Hélas, mon éditeur n'aime pas, parce que je l'ai
écrit à la première personne et que
c'était malvenu, juste après une biographie. Pour
traduire l'obsession, je ne voyais pas comment éviter
le Je, c'était une évidence. Je
suis rentrée chez moi, j'ai pleuré, m'en suis
débarrassé et je me suis mise à écrire
une nouvelle version. Que je n'aime pas. Je recommence deux
semaines plus tard, j'écris 25 pages dans un style
complètement différent et je trouve ça pourri,
j'abandonne. Ensuite,
j'écris Toxicomanie,
l'histoire d'une fille qui veut décrire sa maladie dans un
livre qui ne plaît pas à son éditeur, du coup
elle s'enferme chez elle et écrit un livre qui ne lui
plaît pas (Rires). Mon éditeur baisse les
bras et me laisse finalement carte blanche. Après un dernier
essai, j'ai décidé de réécrire la
première version, à l'aide de brouillons que j'ai pu
dénicher, et voilà l'histoire de Jessica, mon
héroïne, publiée. Deux ans pour y arriver.
Comment tu as gagné ta vie ?
Je fais des shows en discothèque et dans des salons
érotiques. Ca ne me saoule pas trop. Je ne te cache pas que
j'aimerais bien faire autre chose, j'en ai un peu ras le bol de
montrer mes fesses. Mais je ne vais pas me plaindre non plus, je
suis bien consciente que j'ai déjà de la chance de
pouvoir gagner de l'argent facile. Seulement, à trente ans,
j'espère que je serai à un niveau supérieur.

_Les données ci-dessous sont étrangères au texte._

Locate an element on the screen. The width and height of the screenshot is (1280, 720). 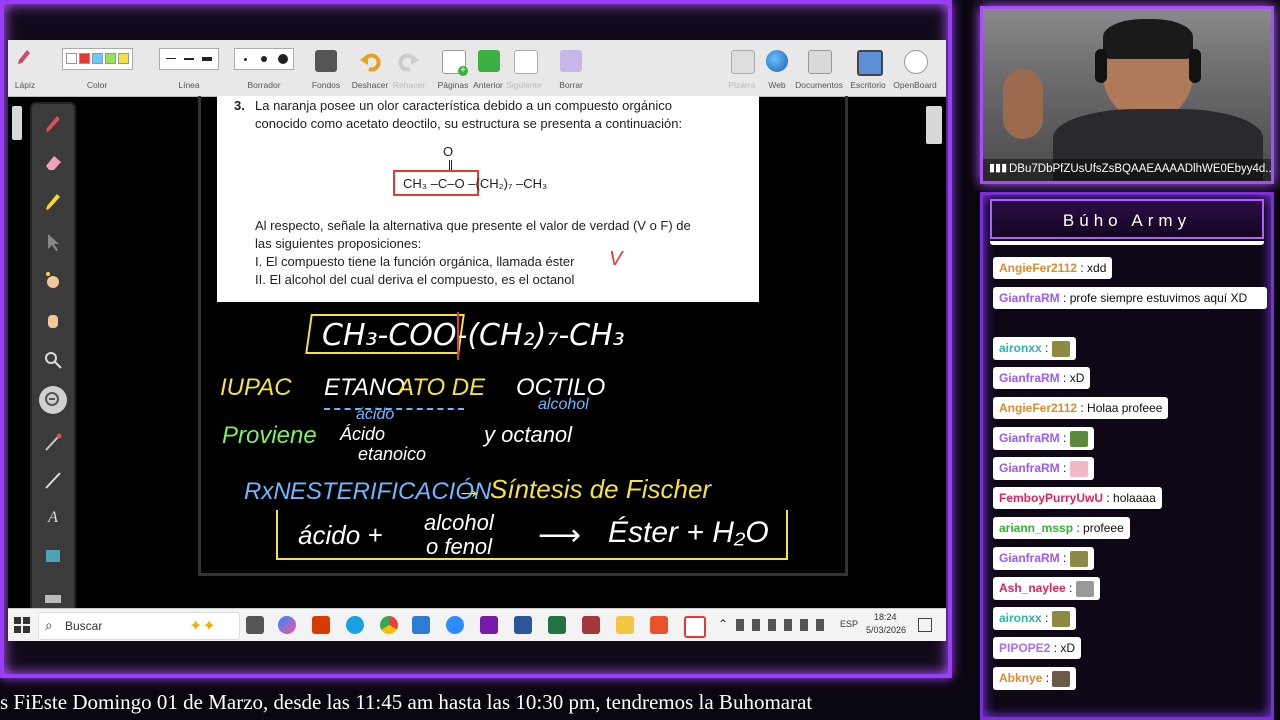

J'ai fait aussi une scène lesbienne pour
Hervé Bodilis, parce que c'est un très bon ami et
que j'avais adoré travaillé avec lui peu de temps
avant d'avoir arrêté le X. Il me voulait absolument
dans son film alors j'ai accepté. J'en ai fait une autre
depuis pour un autre ami,
Martin Cognito. Et je vais en refaire une pour Hervé. Il
semble avoir du mal à trouver des françaises qui ne
savent pas trop mal jouer la comédie (Rires).